# Brake pedal goes to floor.......



## surfin (Oct 31, 2004)

Hello all. 
I'm having problem with 92 Sentra E.
Just the other day, brake light came on when I was driving. Sure enough, brake fluid level was below minimum. At the same time, I realized brake was VERY soft and it went to floor. However, brake worked fine. Just pedal was very soft.

Upon my inspection, I found brake fluid leak at the rear drum (wheel cylinder) So I replaced both wheel cylinders. However, brake pedal is still soft!

I'll try and bleed the brake tomorrow but....
Pedal is soft whenever engine is on and if I keep on pumping the pedal, it'll get harder. But if I leave it for few seconds and press the pedal again, it goes to floor again.

I always thought when pedal goes to floor, its a sign of bad master cylinder or booster. What's the sure way to find out either MC or booster is bad?

Any help is appreciated.
Thanks!


----------



## HATEnFATE (Dec 24, 2002)

You still have air in the system it sounds like.
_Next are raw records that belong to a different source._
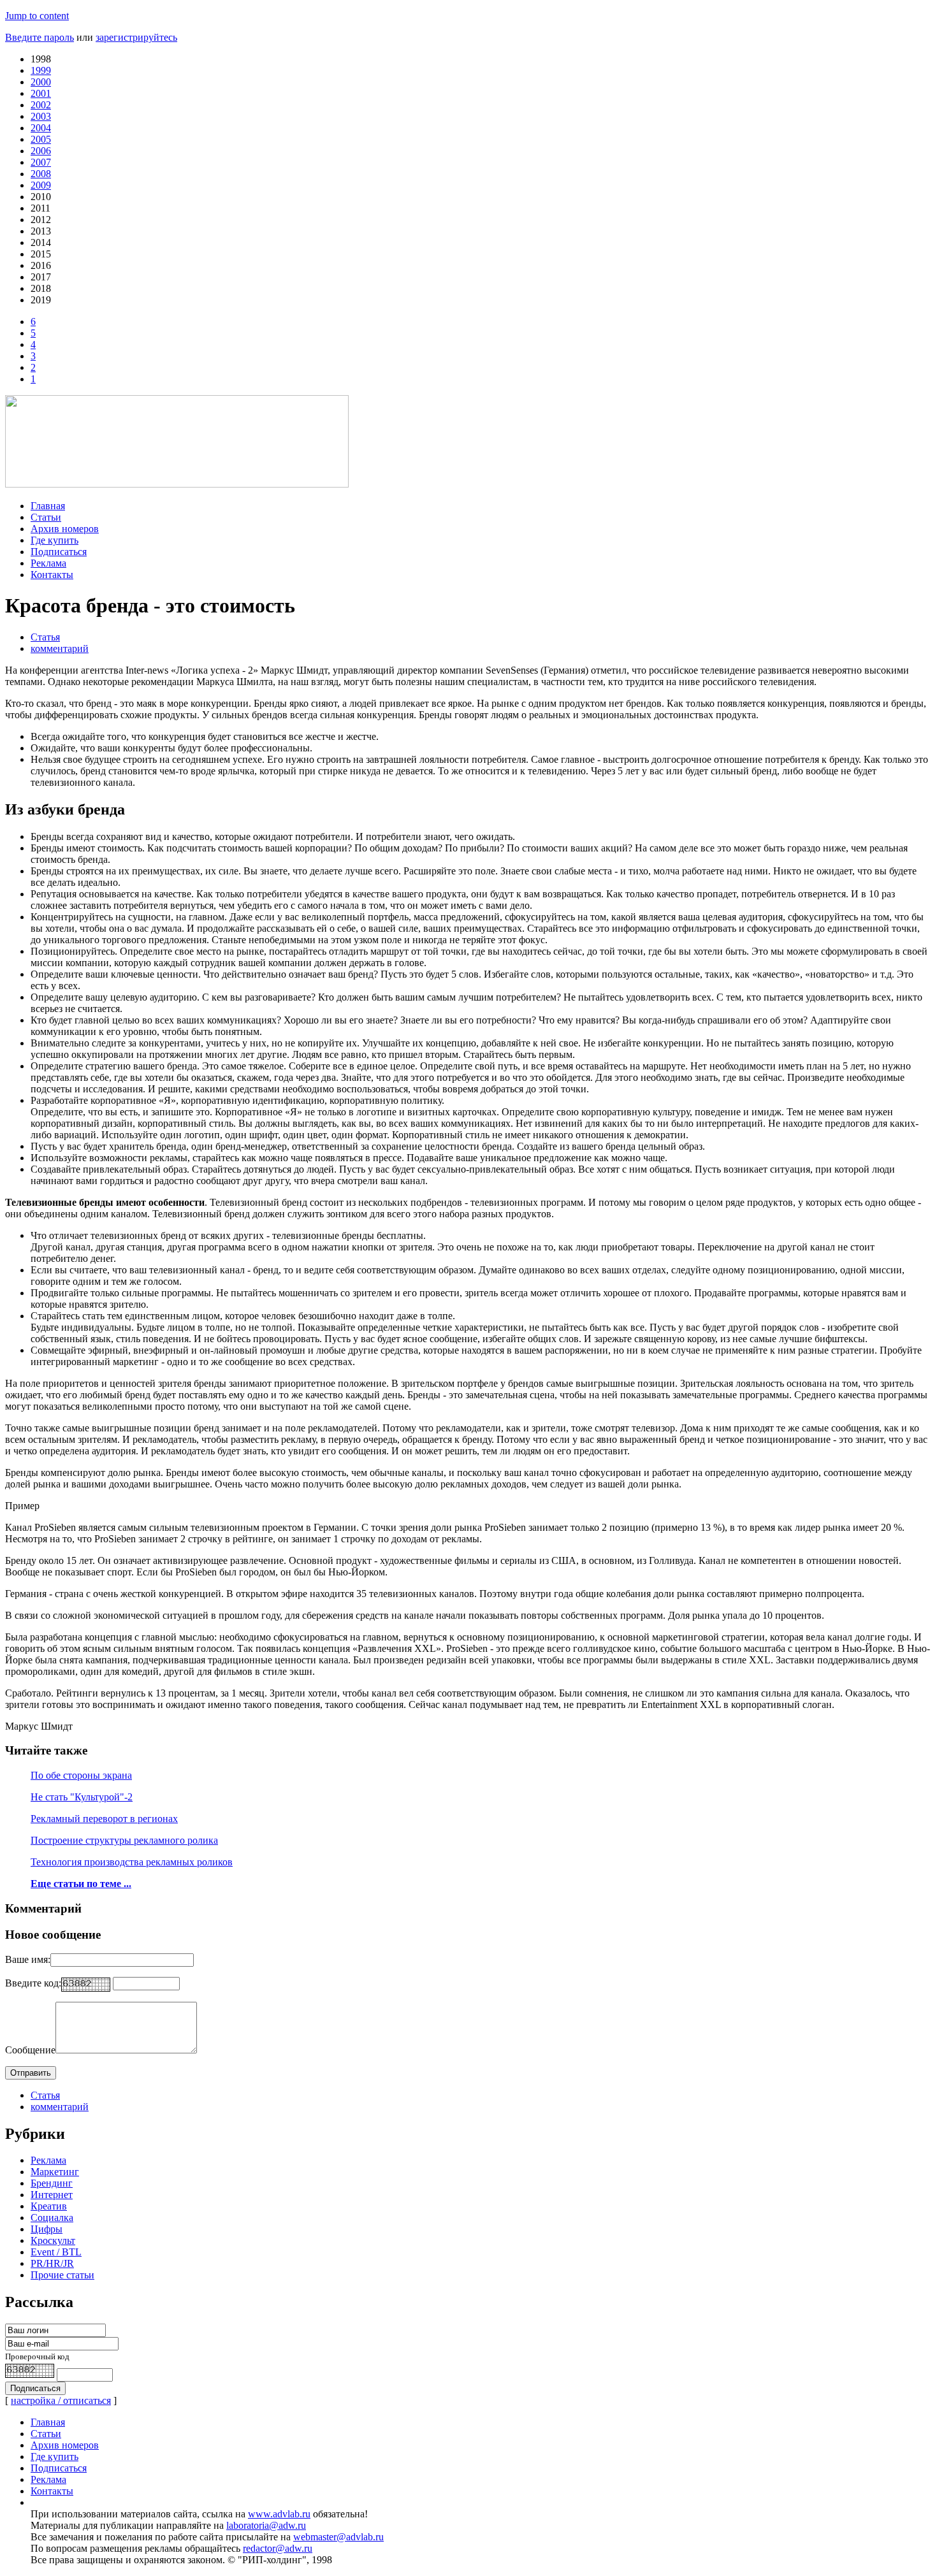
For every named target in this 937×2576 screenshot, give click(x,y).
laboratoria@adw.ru (266, 2525)
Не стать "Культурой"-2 (82, 1796)
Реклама (48, 563)
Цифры (46, 2229)
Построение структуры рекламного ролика (124, 1840)
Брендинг (52, 2183)
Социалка (52, 2217)
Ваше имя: (27, 1959)
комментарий (60, 648)
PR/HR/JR (52, 2263)
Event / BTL (56, 2252)
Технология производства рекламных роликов (132, 1861)
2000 (41, 81)
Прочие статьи (62, 2274)
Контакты (52, 574)
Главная (48, 505)
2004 (41, 127)
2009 (41, 185)
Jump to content (37, 15)
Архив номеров (65, 528)
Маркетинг (55, 2171)
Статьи (46, 517)
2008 (41, 173)
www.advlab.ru (279, 2513)
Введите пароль (39, 37)
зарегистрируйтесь (136, 37)
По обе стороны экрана (81, 1775)
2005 (41, 139)
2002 (41, 104)
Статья (45, 637)
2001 (41, 93)
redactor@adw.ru (277, 2548)
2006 (41, 150)
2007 (41, 162)
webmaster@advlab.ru (338, 2536)
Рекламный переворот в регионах (104, 1818)
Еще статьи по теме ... (81, 1883)
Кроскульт (53, 2240)
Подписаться (59, 551)
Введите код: (33, 1983)
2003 (41, 116)
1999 (41, 70)
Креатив (49, 2206)
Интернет (52, 2194)
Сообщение (30, 2049)
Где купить (54, 540)
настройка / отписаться (61, 2400)
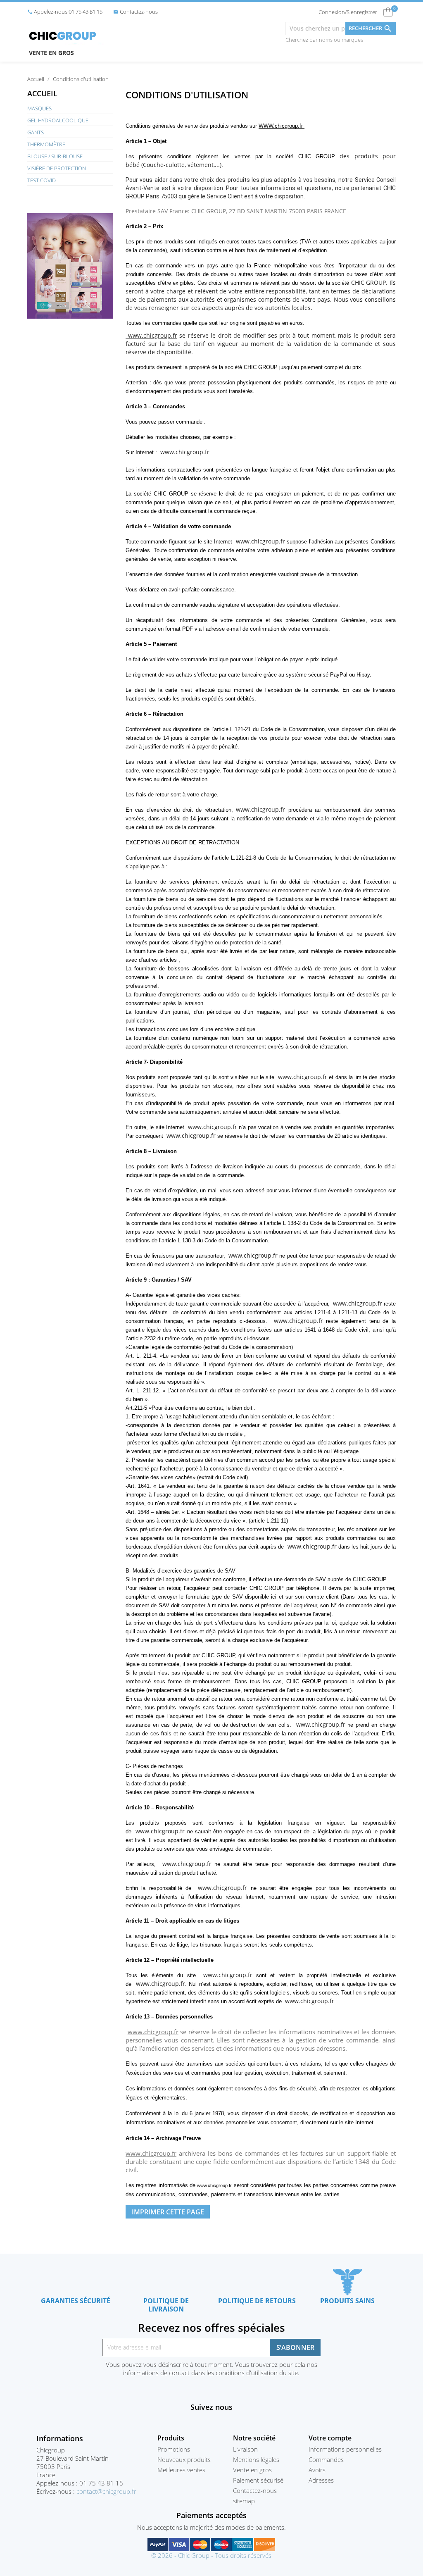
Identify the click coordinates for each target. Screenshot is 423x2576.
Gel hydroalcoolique (57, 120)
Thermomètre (46, 144)
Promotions (173, 2449)
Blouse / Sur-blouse (55, 156)
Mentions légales (256, 2459)
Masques (39, 108)
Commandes (326, 2459)
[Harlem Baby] (70, 265)
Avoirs (317, 2470)
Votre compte (330, 2438)
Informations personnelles (345, 2449)
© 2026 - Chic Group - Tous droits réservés (211, 2555)
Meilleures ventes (181, 2470)
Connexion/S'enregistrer (347, 12)
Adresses (321, 2480)
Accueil (42, 93)
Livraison (245, 2449)
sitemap (244, 2501)
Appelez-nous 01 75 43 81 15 (64, 11)
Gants (35, 132)
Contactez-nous (135, 11)
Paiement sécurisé (258, 2480)
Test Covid (41, 180)
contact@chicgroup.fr (106, 2491)
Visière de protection (56, 168)
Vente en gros (51, 53)
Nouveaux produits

There is a specific direction to bleed the brakes out to get all the air out of the system. Start at the passenger rear wheel and work your way around in a clockwise direction. Make sure you get all the air out and check your master cylinders fluid leval before you move on to the next wheel.


----------



## surfin (Oct 31, 2004)

update.

After I bled the system, everything works fine now.

Thanks for your help!


----------



## chris859 (Oct 20, 2005)

And on a side note, since it sounds like you don't know...any time you disconnect any of the lines, or other fluid parts on the brake system - you HAVE to bleed it, it isn't optional...if you run out of brake fluid enough for it to affect the pedal feel, you HAVE to bleed it.


----------